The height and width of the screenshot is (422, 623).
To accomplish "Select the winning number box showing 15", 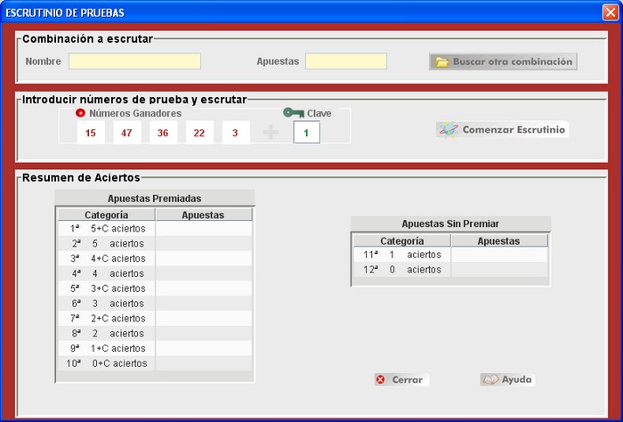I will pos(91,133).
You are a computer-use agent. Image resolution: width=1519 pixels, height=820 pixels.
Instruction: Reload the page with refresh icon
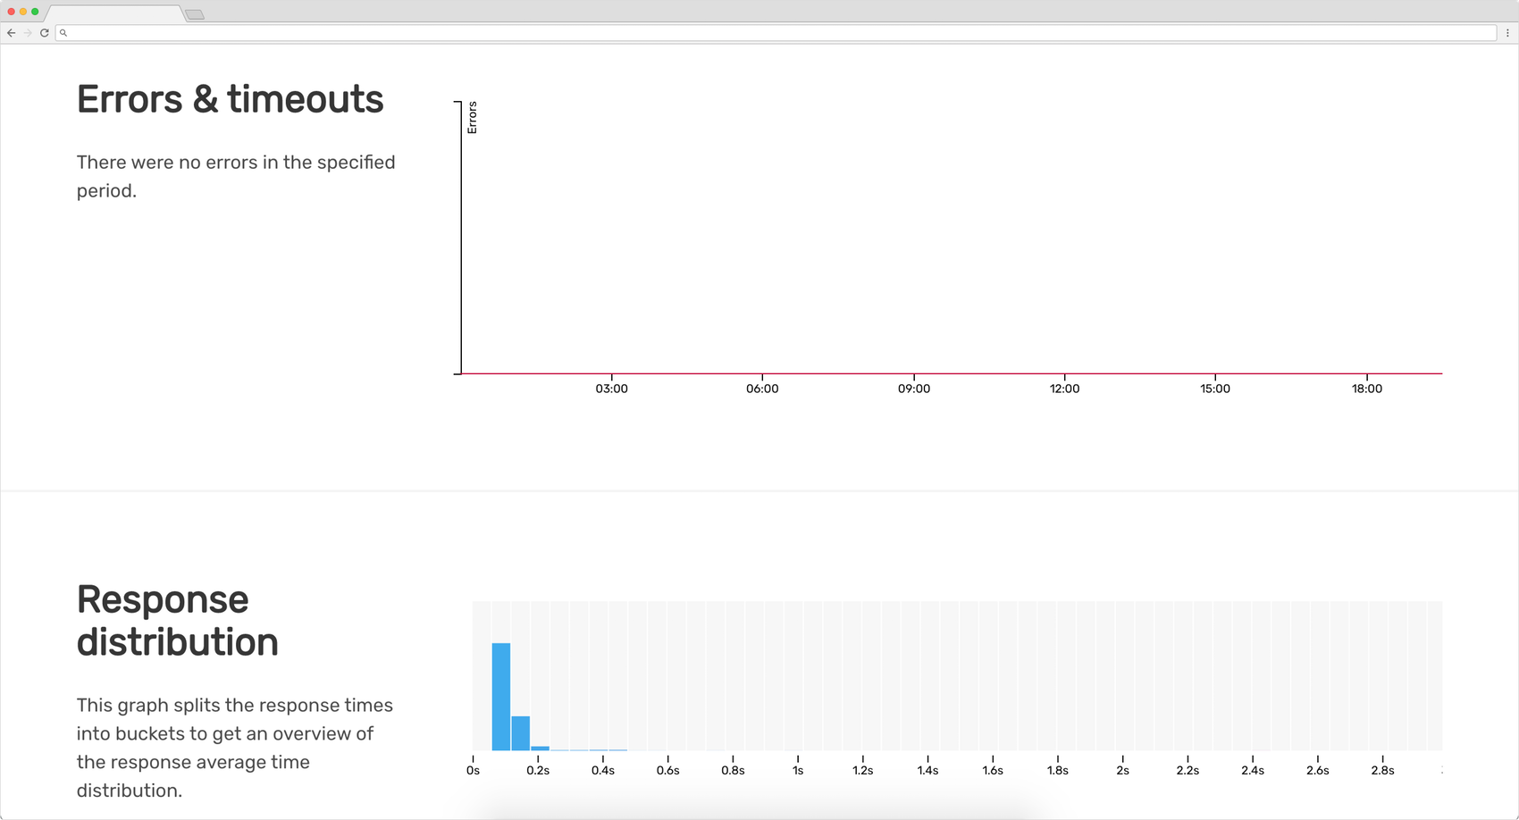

════

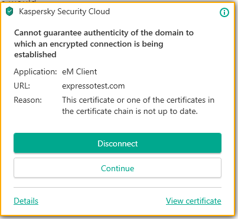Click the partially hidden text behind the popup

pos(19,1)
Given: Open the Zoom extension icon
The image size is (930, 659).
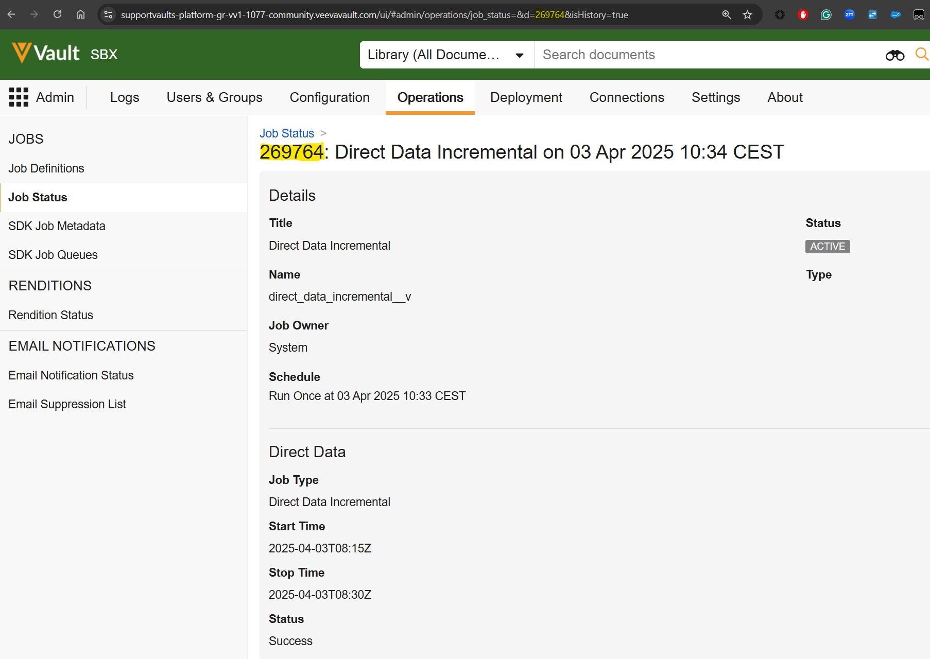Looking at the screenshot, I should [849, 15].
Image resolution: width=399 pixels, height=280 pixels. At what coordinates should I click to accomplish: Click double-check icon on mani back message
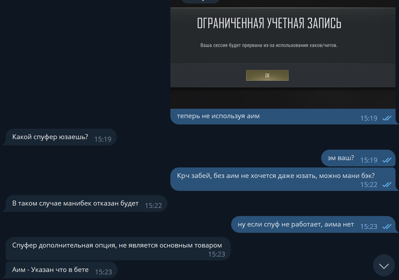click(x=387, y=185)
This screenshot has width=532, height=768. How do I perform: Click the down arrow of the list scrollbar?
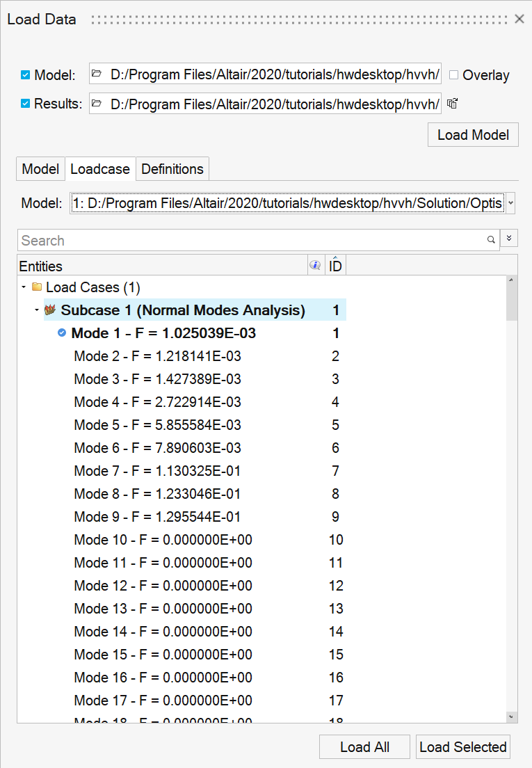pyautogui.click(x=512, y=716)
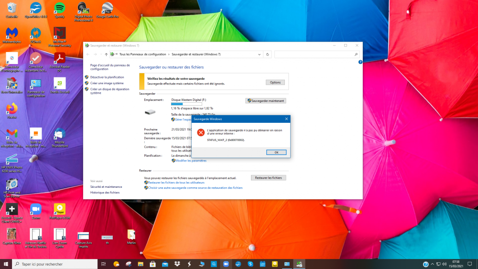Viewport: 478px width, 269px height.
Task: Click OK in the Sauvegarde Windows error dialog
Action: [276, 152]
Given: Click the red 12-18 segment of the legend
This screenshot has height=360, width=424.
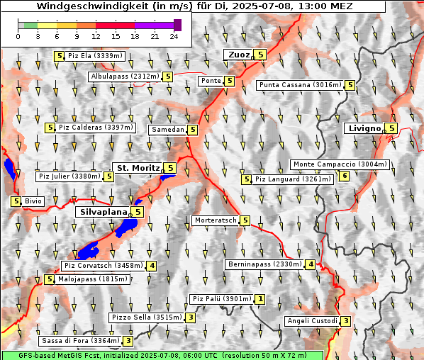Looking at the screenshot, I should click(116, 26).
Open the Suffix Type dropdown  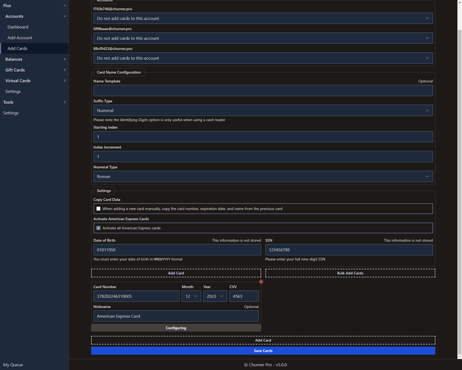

════

WORK TO COMPLETE: Beginning at the line above that contains "Image resolution: width=399", repeat each line exactly through the one that contains "Open the Suffix Type dropdown", and leave out the pictures.

FINISHED TASK:
Image resolution: width=399 pixels, height=280 pixels. At what coordinates should I click to accomplish: Click double-check icon on mani back message
click(x=387, y=185)
This screenshot has width=532, height=768. How do I perform: Click the down arrow of the list scrollbar?
pyautogui.click(x=512, y=716)
Viewport: 478px width, 269px height.
Task: Click OK in the Sauvegarde Windows error dialog
Action: [276, 152]
Given: Click the red 12-18 segment of the legend
This screenshot has height=360, width=424.
Looking at the screenshot, I should click(116, 26).
Open the Suffix Type dropdown  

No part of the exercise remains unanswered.